Indie Apps I Enjoy

Sublime Text

This is my text editor of choice for many years and I’m a happy paying customer. It’s fast with a very light feel, and does the basics well – editing, navigation, search – while staying responsive and almost bug-free.

I’ve tried VSCode before but couldn’t get past inelegancies in the user interface or the laggy feeling of the editor. The folks behind Sublime Text also make a visual Git client, Sublime Merge, which I also use.

superwhisper

This is a great little app for speech-to-text transcription. In fact, I’m writing this post with it. I like it for its relatively reliable and responsive text-to-speech functionality (press a keyboard shortcut, talk, press another one, and have it paste the transcribed text). I haven’t been interested in any of their more recent developments that add additional AI features.

Little Snitch

A nice firewall and network monitor app for Mac that comes with some nice visualizations of data rates over time, and geo-located servers that your computer is talking to.

Things

This is a to-do app that does the basics well and has an extremely pleasant user interface.

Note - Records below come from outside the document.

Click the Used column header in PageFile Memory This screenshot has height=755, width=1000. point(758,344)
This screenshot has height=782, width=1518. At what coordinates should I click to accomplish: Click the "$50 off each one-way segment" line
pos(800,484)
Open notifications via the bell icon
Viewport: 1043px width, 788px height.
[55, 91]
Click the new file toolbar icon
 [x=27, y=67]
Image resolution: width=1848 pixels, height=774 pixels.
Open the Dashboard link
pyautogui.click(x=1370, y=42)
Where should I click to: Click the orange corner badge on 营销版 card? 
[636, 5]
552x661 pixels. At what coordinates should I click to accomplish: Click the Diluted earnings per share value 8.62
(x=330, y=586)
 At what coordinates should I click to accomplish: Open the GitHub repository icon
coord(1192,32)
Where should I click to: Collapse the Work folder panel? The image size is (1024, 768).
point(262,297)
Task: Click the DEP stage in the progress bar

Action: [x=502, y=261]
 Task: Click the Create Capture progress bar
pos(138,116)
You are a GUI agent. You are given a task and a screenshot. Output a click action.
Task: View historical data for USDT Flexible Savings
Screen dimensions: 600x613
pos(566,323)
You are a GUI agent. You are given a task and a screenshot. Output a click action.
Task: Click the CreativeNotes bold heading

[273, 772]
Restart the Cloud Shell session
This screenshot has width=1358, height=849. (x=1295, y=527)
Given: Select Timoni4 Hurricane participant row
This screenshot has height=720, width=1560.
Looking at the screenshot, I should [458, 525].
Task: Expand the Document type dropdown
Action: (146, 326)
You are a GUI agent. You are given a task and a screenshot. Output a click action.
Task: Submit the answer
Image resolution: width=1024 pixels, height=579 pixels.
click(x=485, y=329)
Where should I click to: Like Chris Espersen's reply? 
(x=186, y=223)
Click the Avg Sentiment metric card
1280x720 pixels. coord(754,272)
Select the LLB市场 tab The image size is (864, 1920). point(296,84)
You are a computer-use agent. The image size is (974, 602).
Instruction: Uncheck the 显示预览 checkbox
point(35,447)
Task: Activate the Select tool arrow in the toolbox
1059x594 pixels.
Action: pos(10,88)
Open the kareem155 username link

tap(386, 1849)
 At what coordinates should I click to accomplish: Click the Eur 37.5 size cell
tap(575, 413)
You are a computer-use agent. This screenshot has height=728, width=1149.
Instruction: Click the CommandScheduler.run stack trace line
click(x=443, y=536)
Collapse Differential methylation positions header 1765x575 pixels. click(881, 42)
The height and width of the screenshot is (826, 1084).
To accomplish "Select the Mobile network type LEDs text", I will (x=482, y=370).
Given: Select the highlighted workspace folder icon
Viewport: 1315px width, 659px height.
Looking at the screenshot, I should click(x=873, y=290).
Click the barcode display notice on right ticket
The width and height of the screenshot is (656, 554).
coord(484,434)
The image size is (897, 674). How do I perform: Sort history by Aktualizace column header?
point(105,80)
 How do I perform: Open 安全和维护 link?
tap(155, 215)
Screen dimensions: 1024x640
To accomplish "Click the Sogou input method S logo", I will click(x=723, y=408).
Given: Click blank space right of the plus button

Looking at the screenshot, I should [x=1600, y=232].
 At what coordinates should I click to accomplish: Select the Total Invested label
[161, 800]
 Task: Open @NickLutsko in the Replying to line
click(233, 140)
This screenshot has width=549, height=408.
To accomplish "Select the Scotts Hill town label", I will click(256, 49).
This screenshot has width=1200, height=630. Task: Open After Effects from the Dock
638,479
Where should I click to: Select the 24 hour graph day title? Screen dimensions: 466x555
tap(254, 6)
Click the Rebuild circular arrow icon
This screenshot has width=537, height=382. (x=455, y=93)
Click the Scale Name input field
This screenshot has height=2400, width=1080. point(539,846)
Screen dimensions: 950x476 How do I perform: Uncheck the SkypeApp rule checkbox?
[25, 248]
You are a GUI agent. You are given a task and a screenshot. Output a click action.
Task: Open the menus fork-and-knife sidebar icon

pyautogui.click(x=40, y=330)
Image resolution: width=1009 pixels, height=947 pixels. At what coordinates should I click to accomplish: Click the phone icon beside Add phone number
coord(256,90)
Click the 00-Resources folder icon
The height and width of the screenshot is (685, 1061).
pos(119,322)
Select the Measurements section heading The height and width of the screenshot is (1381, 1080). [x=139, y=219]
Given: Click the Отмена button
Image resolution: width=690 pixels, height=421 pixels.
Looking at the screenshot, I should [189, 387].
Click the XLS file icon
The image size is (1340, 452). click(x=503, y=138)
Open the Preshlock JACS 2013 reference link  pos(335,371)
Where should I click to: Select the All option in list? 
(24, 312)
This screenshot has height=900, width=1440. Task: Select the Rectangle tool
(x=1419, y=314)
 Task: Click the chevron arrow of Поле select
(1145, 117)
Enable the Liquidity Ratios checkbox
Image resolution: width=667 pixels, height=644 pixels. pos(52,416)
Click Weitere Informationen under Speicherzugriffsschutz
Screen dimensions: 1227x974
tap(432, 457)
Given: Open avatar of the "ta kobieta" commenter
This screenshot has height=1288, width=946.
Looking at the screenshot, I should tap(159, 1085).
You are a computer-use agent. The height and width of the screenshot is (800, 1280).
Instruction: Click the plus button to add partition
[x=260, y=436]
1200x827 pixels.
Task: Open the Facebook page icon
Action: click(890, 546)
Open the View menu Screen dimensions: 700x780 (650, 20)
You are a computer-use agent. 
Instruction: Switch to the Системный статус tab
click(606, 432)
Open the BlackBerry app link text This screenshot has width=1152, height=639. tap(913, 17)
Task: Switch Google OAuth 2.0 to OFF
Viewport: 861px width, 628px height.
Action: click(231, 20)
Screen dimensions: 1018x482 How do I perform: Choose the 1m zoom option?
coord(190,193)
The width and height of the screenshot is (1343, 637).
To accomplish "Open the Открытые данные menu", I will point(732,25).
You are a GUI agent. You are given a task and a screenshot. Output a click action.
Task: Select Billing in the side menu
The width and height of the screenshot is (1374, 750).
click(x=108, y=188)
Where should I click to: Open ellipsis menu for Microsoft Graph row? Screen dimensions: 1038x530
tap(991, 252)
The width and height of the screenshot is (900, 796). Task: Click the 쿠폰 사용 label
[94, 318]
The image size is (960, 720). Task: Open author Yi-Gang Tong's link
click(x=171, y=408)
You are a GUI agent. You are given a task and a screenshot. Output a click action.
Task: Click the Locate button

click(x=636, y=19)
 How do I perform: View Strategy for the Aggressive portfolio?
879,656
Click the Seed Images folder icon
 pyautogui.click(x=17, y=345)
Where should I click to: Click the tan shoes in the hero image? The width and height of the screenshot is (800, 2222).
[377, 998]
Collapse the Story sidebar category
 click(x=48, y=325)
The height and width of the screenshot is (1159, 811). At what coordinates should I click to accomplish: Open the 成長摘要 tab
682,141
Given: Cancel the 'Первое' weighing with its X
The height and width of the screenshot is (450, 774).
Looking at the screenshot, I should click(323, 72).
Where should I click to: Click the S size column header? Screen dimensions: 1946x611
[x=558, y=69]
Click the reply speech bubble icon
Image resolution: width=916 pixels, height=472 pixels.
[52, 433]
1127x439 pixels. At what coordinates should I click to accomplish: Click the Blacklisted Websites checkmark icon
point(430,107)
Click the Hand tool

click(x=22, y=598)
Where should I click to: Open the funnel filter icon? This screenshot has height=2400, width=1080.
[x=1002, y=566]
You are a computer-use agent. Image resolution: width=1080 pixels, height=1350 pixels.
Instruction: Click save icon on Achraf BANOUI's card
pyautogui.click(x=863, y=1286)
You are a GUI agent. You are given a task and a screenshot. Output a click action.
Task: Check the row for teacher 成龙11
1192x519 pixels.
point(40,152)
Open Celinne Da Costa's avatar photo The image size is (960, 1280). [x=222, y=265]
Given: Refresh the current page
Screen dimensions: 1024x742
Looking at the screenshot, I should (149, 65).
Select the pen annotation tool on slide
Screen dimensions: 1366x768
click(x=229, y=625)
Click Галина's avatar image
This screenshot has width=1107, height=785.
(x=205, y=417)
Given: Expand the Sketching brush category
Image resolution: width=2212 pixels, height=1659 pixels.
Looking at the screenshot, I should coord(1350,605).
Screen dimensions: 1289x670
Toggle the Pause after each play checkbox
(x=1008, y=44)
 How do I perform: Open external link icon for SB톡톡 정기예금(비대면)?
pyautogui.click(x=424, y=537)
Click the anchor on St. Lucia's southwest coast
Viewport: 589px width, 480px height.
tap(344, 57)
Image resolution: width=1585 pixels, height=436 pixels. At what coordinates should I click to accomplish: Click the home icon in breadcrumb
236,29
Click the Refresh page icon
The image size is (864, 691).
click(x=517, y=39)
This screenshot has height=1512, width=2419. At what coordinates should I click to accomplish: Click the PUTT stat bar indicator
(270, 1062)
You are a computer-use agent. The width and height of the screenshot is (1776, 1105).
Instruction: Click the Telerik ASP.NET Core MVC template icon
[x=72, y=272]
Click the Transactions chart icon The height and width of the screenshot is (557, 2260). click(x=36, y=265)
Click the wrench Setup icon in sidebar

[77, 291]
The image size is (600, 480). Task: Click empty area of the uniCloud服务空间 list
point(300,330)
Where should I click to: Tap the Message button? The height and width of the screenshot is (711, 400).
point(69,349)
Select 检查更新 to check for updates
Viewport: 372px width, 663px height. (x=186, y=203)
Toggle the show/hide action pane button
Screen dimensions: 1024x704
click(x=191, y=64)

I mostly use it to add tasks on the go using a shortcut on my home screen. These tasks go into an Inbox area that I can triage later. It’s mostly helpful during the times of my life when things get busy and I need some external memory to stay organized.

Bike

Bike is a text editor and outlining tool. I like its approach to text editing and use it for some of my freeform notes because it makes it easy to create a hierarchy and jump around a big outline. There are some features that I have consistently missed (I want to be able to paste in images & files), so I’m in the process of moving on to other apps for my writing, but I still like many of its ideas, including a novel caret affinity system that solves a common issue when editing rich text.

Weather strip

This app has a really nice visual way of presenting the weather. I’m always excited about clear and clever data visualizations.

Capo

This is a fun app that helps you learn how to play a song by doing some helpful signal processing and showing you an annotated spectrogram with chord changes, and gives you the ability to slow down and loop particular sections of a song.

Others

This is getting a bit long so I’ll end with a few other indie apps (all created by independent developers or small teams) that I either use or spiritually approve of: Bear, Overcast, Halide, Puzzmo, Datasette, and Kirby.

And on a related note, there are a few individuals who make fonts I like a lot: MB Type and Fabrizio Schiavi.